Sunday, July 30, 2023

Skate Me To The End Of The World

 I had to go to a mall a few weeks ago. I got laid off in March (no big deal, I'm interviewing now and will likely have at least one offer in the next week) but driving for Uber in the meantime leaves me searching for bathrooms. I dropped someone at a city mall the other day.

Pre-COVID, I'd been there many times, to buy tennis shoes, or toys for Christmas shopping, or to see a movie at the multiplex, once to go ice-skating the first February I lived here. It's one of the mall skating rinks that Tanya Harding learned to skate in back in the eighties. The place was always pretty busy. There's a nursing home and assisted living place next door, so there were elderly mall-walkers at all hours of the day, and, like every mall, teenagers everywhere.
Now it's a ghost town, and it's creepy. They don't turn all the lights on, and the top floor was completely vacant. 90% of the stores on the first floor are gone, boarded up. Some of the storefronts have been taken over by one-off shops catering to one small ethnic group or another -- a Halal grocery store; another store seemed to specialize only in Korean pop culture trash. The guys working the little kiosk/carts looked despondent. One guy had brought in a lawn chair and was openly applying for jobs on a laptop while he sat there next to a cart full of dumb cyber pets. Most of the carts appeared to be manned by young men from Israel, judging by the prominent Israeli flags that adorned the carts.
After I hit the restroom, I walked the length of the place. I wanted to see the ice rink.
It was still operational, barely. Maybe a dozen kids were on or off the rink at any given time. But there was this old couple, had to be in their late sixties or early seventies, skating gracefully with each other around the rink, performing some delicate maneuvers here and there, practically waltzing. I watched them for a while, and the sunshine coming in from the skylight seemed to follow them around the rink. There was a soundtrack, obviously meant to attract teenage skaters, but after a few minutes it changed, and Miles Davis' "Freddie the Freeloader" floated over the rink. And this couple didn't change their pace at all, just held each other and waltzed on the ice in a ray of sunshine in the middle of a dark and dying mall.
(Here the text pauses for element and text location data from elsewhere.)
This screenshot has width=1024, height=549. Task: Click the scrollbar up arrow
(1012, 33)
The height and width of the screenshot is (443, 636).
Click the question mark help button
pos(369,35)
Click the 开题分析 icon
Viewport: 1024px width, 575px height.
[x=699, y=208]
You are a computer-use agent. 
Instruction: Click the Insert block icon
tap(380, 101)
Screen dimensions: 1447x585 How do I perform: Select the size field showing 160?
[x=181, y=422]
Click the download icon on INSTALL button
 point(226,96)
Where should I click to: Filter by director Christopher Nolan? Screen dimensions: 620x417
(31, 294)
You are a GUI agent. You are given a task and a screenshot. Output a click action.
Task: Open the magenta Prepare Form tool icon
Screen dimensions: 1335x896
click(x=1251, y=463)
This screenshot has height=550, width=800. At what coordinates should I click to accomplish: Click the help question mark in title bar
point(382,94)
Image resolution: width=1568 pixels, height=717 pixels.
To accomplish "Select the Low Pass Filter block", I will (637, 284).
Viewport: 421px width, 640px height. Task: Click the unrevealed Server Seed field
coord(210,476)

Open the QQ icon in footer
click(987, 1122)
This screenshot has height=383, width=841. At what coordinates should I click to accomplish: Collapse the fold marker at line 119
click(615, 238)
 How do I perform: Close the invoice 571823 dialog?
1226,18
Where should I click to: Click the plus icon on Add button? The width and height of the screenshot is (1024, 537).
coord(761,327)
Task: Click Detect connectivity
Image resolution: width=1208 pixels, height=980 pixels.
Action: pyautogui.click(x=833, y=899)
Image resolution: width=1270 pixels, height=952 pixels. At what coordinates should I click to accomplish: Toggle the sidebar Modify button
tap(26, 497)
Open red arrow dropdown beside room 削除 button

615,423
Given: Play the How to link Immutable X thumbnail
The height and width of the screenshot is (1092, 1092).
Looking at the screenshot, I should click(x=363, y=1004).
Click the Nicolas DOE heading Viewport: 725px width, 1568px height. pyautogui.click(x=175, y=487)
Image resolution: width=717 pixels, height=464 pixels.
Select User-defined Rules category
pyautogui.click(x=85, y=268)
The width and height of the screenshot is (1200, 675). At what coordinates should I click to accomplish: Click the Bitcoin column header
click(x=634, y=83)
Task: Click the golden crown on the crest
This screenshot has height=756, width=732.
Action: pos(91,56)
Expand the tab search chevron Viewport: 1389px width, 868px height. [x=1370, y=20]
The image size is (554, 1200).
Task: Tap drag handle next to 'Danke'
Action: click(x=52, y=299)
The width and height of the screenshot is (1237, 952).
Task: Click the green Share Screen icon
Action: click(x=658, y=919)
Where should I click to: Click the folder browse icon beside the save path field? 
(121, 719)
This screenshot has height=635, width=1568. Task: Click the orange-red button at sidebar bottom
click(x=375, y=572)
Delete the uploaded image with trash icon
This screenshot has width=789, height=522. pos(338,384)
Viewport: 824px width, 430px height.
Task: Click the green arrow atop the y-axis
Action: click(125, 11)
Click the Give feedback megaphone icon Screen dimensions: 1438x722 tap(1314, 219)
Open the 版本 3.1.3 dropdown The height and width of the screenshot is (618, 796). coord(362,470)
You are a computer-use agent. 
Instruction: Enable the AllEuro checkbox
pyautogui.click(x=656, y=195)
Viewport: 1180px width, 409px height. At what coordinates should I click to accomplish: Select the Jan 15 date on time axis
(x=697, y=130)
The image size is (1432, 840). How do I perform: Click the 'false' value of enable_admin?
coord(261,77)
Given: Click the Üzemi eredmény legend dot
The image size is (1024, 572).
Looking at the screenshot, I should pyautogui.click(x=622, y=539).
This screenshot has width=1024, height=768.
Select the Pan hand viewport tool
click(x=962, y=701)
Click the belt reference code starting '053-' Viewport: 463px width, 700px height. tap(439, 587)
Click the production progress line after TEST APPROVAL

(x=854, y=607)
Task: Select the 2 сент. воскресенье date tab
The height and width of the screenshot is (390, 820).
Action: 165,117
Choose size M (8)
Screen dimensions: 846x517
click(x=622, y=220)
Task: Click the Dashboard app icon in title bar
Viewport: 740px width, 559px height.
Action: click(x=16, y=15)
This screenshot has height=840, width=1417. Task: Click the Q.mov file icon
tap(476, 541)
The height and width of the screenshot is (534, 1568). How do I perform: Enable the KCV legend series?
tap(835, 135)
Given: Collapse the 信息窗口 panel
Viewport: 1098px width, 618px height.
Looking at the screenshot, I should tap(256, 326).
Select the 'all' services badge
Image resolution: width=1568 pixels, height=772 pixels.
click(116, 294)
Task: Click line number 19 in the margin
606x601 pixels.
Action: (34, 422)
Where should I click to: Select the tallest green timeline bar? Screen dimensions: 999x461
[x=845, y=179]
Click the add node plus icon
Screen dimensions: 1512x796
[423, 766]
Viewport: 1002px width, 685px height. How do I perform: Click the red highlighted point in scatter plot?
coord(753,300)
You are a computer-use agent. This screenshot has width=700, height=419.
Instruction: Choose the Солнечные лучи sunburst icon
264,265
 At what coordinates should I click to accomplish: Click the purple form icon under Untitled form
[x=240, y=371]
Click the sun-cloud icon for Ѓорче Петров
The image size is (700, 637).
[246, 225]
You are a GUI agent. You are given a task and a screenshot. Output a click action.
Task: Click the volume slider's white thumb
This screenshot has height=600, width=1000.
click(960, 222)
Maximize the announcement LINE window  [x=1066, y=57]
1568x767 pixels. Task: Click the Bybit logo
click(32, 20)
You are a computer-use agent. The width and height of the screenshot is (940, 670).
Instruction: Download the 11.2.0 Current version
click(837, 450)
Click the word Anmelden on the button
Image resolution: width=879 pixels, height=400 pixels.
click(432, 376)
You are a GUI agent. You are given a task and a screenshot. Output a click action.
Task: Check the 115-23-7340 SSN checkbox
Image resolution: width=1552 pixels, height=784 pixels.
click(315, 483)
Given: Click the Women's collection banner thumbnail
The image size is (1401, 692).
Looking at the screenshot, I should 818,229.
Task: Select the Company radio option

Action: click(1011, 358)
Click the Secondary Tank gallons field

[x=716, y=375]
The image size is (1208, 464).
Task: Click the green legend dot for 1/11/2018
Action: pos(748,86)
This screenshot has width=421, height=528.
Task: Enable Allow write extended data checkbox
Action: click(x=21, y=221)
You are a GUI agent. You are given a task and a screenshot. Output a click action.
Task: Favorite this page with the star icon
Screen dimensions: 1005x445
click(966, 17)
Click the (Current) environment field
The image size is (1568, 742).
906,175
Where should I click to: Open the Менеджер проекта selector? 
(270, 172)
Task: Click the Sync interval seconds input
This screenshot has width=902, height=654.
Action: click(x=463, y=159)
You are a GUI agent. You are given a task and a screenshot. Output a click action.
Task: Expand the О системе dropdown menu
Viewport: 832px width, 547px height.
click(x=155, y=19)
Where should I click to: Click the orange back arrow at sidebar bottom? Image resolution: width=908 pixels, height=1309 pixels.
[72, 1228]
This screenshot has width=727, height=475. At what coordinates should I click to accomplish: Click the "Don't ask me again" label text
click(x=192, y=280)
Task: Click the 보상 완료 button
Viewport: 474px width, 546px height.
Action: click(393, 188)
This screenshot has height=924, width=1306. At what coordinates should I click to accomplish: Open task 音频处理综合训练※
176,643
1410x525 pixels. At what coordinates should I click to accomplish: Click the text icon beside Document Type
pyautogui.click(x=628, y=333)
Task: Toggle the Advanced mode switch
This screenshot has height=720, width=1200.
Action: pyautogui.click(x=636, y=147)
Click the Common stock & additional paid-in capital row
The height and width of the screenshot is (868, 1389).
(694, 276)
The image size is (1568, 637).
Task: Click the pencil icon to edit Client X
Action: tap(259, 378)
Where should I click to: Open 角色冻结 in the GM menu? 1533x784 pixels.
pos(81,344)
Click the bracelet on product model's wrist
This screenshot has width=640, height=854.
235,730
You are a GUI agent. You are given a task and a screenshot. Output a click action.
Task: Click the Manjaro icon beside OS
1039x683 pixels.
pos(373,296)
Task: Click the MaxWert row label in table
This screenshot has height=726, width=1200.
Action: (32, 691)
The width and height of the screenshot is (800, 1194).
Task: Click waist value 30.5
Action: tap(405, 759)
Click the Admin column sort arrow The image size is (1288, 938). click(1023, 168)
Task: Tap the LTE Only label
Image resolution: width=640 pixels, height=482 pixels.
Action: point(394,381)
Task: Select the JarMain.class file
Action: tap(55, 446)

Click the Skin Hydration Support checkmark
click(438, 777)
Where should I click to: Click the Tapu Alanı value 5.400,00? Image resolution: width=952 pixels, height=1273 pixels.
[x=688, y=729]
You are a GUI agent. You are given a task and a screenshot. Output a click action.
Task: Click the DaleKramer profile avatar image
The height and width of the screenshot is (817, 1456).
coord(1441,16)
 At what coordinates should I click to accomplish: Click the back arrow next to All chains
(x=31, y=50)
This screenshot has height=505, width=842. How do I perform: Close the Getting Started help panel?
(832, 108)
Thoughts of fiddling while Rome burned flitted through my head. It's summer, a heat wave, and here's an ice rink with one couple on it meant for two hundred people, in an air conditioned mall that is 1.4 million square feet and currently serving maybe a hundred souls. There was something upsetting about the image. I imagined what it must look like to them, how they must have been coming to that mall to ice skate for thirty years or more, and a little thing like 90 degree heat outside and the mall's imminent failure were all the more reason to do so that July day, at 1:30 in the afternoon, on a Wednesday.

I felt disjointed, like I’d misplaced something, or maybe it was the loss of anonymity, of being one of so few people in such a large place. Leaving, I passed a custodian painting over graffiti on one of the plywood panels boarding up a closed store.